A relatora desembargadora Stefânia Costa Amorim Requena justificou que, mesmo o vídeo não tendo mostrado o momento da lesão na boca, as imagens evidenciaram que houve “ação extrapolada” dos seguranças, bem como nos registros fornecidos pelas câmeras de segurança do sistema de monitoramento interno, o que corrobora a versão do fotógrafo. “Sendo assim, não tendo a recorrente cumprido com sua obrigação de transportar o passageiro de modo a preservar a sua integridade, deve ser responsabilizada pelos danos suportados pelo recorrido. Evidente que as agressões e lesões corporais sofridas pelo recorrido lhe causaram abalo moral e psíquico, passível de indenização”, redigiu. O voto foi acompanhado pelas desembargadoras Claudia Carneiro Calbucci Renaux e Caren Cristina Fernandes de Oliveira.
Para Felipe, as decisões representam uma vitória coletiva. “A Justiça reconheceu que eu fui agredido, é uma pequena vitória, mas tem muito jornalista que está sendo caçado e limitado do seu trabalho, o que é um absurdo”, aponta.
Na contestação, a defesa do Metrô argumentou que não existiam provas do momento da lesão em Felipe e que ele não registrou boletim de ocorrência ou exibiu laudos médicos, além de que os funcionários atuaram para conter a “desordem” e “quebra-quebra”, usando, como justificativa o fato de o fotógrafo Rogério de Santis ter ultrapassado a catraca para fazer o registro e que esse tipo de comportamento faria os agentes se confundirem com os manifestantes que fizeram o “catracaço”.

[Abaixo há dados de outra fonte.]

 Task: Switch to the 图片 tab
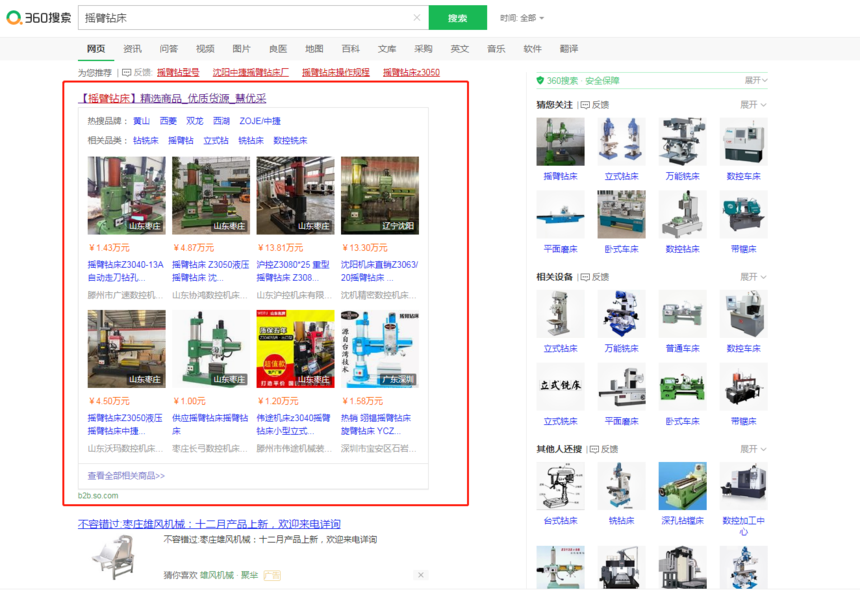241,49
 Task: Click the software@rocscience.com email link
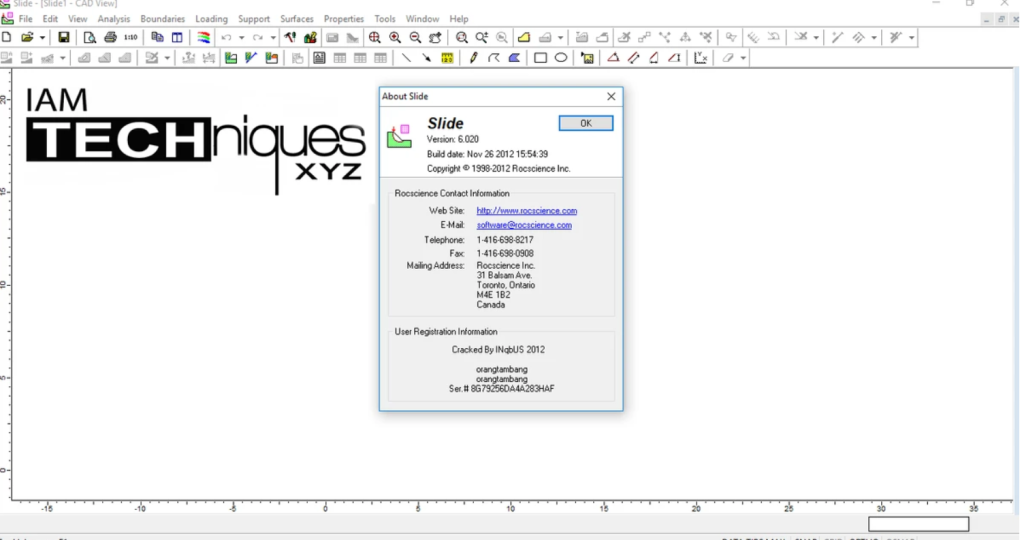coord(524,225)
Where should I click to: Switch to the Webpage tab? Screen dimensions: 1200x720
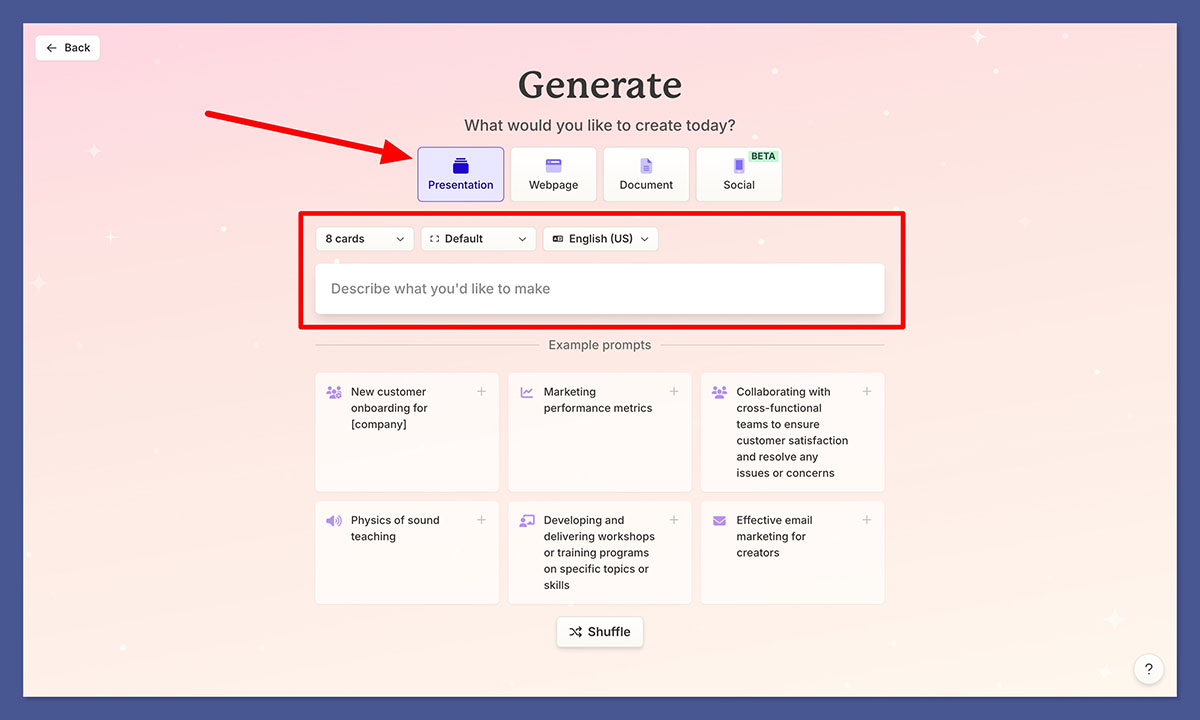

Rogério também foi agredido por seguranças naquele dia, um deles foi identificado como Ícaro Cobuci. Os inquéritos na Polícia Civil e no Ministério Público foram arquivados e ele entrou com uma ação judicial também solicitando indenização por danos morais. A juíza Ligia Dal Colletto Bueno, do Tribunal de Justiça de SP, considerou o fotógrafo como único responsável por sofrer as agressões do segurança. A magistrada argumentou que Rogério pulou a catraca e, que devido às circunstâncias da manifestação de “algazarra e depredação de patrimônio”, as ações do segurança não configuraram excesso que enseje o dever de indenizar Rogério. Fora isso, a juíza declarou que o segurança agiu em “legítima defesa”.
O que diz o Metrô
A Ponte procurou a assessoria da companhia a respeito das decisões judiciais, das agressões a jornalistas e sobre a atuação de seguranças nas estações e aguarda uma resposta.